Bond constraints for annealing - protein in membrane

GROMACS version: gromacs-2022.4
GROMACS modification: No
Hello,
I want to run a simulation of a protein in membrane, which I prepared using CHARMM GUI membrane builder. When I set the simulation for the annealing, I got the following note

NOTE 3 [file topol.top, line 30]:
*** The bond in molecule-type PROA between atoms 9 OG1 and 10 HG1 has an***
*** estimated oscillational period of 9.1e-03 ps, which is less than 10 times***
*** the time step of 1.0e-03 ps.***
*** Maybe you forgot to change the constraints mdp option.***

The bond constraints were set to none. Is this how is best to be for annealing or do I change it to all bonds? I searched and read that mdp files should not have constraints at none but it is unclear to me if this applies to annealing as well (and couldn’t find any answer in the annealing section in the documentations).

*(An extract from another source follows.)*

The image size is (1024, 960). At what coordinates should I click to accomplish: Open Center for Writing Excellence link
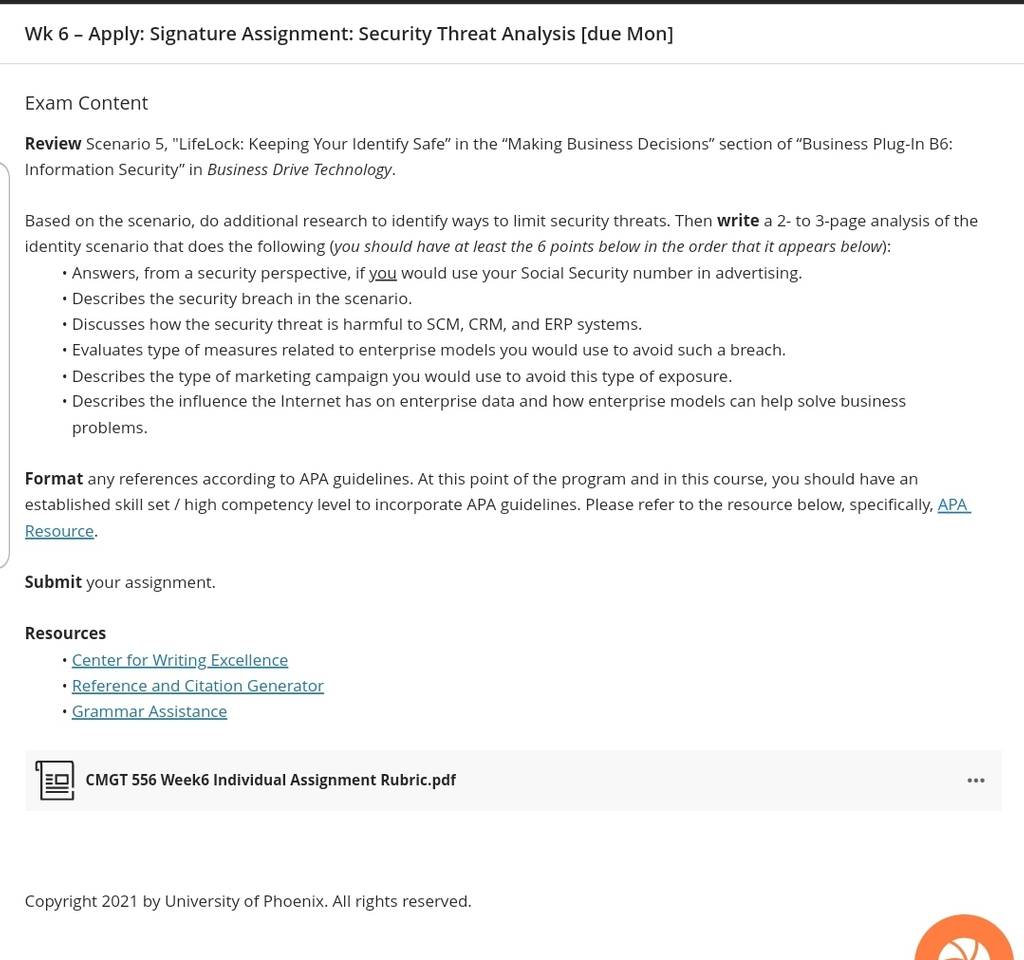pyautogui.click(x=180, y=660)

Could you please advice on what’s best to do?

Thanks in advance.
Dimitris

Hi,
Use of bond constraints and the value of time step depend on the force field that you use and how it was parameterized. For example for several biomolecular force fields, the option constraints=h-bonds has to be set in the mdp file.
I suggest to check which setting is the setting for the force field you use.
Best regards
Alessandra

Hi Alessandra,
Thank you so much for your time and reply, greatly appreciated.
OK, will do that. I tend to remember it was h-bonds as you said but will double check.
All the best,
Dimitris